NBAA Convention News

Race to Supersonic Bizjets Is Picking Up Speed

 - October 17, 2018, 12:42 PM
Aerion AS2

Seventy-one years ago last Sunday, Chuck Yeager strapped on a hand-modified leather football helmet and strapped into his Bell X1, which he flew faster than sound for the first time. While honoring the past, this year’s NBAA-BACE has been abuzz with talk about the future of a supersonic business jet—and maybe more. While there are a few contenders working to bring an SSBJ to market, Aerion with its AS2 has the floor to itself here in Orlando, and has taken advantage of the biggest stage in business aviation to tell its story.

The big news is the engine. Partner GE Aviation has stepped up with a program to design and build its Affinity line—the first purpose-built civil supersonic engine platform in 55 years. Built around the same GE core found on the CFM56 (GE designed it as part of a consortium with Safran), the Affinity will be optimized for efficiency in both subsonic and supersonic flight.

It will be the highest-bypass supersonic engine ever, according to GE. Though that will penalize supersonic range, the new engine will meet Stage 5 noise limits and comply with international emissions standards. “The AS2 will be welcome around the world,” said Aerion v-p of marketing and communications Jeff Miller.

Arguably even bigger news is that Aerion envisions larger and faster follow-on aircraft, though those plans are in very early stages, starting with assessing market needs. The AS2 is a two-zone cabin, and he said that’s as far as Aerion can go with the power it has available.

Larger, faster versions would have to wait for further engine development, said Miller. Aerion envisions a future AS3 with a three-zone cabin, with ultimate plans for a possible airliner-size version. The middle-tier aircraft could fall into an all-first-class airliner configuration. He pointed out that the economics of an airliner are significantly different from those of a business jet: “[Airlines] have to make money.”

Together with its development team—which includes Lockheed Martin, GE Aviation, and Honeywell—Aerion’s next steps involve exploring further Tier 1 suppliers. They need to source the contractors who will build the AS2's fuselage, wings, and control surfaces, as well as major components such as the landing gear.

As an indication of how supersonic fever is spreading throughout the industry, UTC's Aerospace Systems reports it has recently invested more than $100 million in R&D, with a portion dedicated to the areas of noise and high temperatures associated with supersonic flight. The company has a history in supersonics, having been one of the suppliers on the Concorde program. UTAS also has experience with some the technologies in subsonic applications, such as its titanium liquid interface bonding process on its fan case for the Rolls-Royce Trent 900.
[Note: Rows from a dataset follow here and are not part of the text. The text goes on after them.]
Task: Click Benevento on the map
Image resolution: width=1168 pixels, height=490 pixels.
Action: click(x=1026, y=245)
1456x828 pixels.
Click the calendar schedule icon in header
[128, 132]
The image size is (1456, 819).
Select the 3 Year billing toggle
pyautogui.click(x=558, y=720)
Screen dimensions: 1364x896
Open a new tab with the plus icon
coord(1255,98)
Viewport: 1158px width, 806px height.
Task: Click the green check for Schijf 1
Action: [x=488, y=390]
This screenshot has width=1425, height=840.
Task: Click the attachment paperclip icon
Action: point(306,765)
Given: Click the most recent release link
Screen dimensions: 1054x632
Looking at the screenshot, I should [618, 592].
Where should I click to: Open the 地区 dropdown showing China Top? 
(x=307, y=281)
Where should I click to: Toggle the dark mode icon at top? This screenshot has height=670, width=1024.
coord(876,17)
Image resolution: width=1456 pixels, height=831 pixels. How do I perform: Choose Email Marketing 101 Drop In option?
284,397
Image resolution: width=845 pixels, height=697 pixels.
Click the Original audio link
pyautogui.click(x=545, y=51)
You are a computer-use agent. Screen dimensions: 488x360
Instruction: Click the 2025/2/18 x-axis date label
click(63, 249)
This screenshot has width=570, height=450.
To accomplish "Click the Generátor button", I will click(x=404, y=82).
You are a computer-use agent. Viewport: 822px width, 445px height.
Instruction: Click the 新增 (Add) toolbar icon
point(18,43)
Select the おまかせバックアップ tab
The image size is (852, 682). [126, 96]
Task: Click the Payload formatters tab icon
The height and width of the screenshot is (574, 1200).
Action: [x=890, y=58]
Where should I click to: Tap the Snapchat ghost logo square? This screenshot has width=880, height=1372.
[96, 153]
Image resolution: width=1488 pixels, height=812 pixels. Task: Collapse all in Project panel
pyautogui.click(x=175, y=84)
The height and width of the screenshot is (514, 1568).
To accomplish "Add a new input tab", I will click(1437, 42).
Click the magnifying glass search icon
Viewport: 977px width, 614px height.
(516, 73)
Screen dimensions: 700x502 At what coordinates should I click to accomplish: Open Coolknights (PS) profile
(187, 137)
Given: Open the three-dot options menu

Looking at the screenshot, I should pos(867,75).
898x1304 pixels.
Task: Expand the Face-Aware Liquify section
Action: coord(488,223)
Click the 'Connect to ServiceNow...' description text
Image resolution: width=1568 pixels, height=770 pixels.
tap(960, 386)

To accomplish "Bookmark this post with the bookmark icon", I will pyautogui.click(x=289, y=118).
“We firmly believe that the next big step in aerospace is to go into supersonics,” said Gary Reynolds, UTAS v-p of regional and engine systems.

While bar patrons at Pancho Barnes’s Happy Bottom Riding Club didn’t seem bothered by sonic booms over the high desert of California’s Muroc air base in 1947, today’s environmental concerns over noise are a formidable hurdle in the path of future supersonic flight. Mach busting is still forbidden over land in the U.S., though the recent five-year FAA reauthorization includes funding for research into the possibility that technology could mitigate booming to acceptable levels.

Strategies for reducing booms include aerodynamic measures that would reshape and disrupt the so-called N-wave generated by the initial shock created by the nose of the jet followed almost immediately by a similar shock wave from the tail. Aerodynamics can reshape the wave to turn the double sharp booms into more of a low rumble, according to the Aerion spokesman.

Up to a certain speed known as Mach cutoff, the N-wave itself does not extend all the way to the ground. Atmospheric conditions also play a role in determining Mach cutoff, and Honeywell is researching “boom mapping” software that could ultimately take the form of a flight deck display similar to weather radar that can show pilots when the boom is getting too low for comfort (5,000 feet above ground level is thought to be a sufficient buffer).

Developing boom-mapping software is dependent on enhancing and refining atmospheric data available to the onboard equipment. That effort involves a combination of increasing the type and amount of amount of data uploaded from external ground- or satellite-based sources, as well as developing more robust onboard sensors.

“Networked and datalinked crowdsourced weather will be [required] for things that go fast," said Carl Esposito, Honeywell Aerospace president of electronic solutions. "We have a lot of the fundamental building blocks, based on [our] military technology.”

Aerion partner Lockheed Martin is also researching boom effects with its X59 program. That effort was specified in the FAA funding bill, and the research would involve establishing a test range in a remote area where a sample of people would be asked to evaluate sonic booms under varying test conditions—atmospheric and aerodynamic.

Developing the first supersonic business jet is a competitive exercise. “It’s a race,” said one Aerion executive. Spike Aerospace is also developing its program, and Boom has designs on the airline industry. Also, some are intrigued that Gulfstream, which had long ago back-burnered its own supersonic development program, recently reserved trademarks on the model names G1100 and G1200, fueling speculation that it could be reviving plans to get back into the Machbuster race.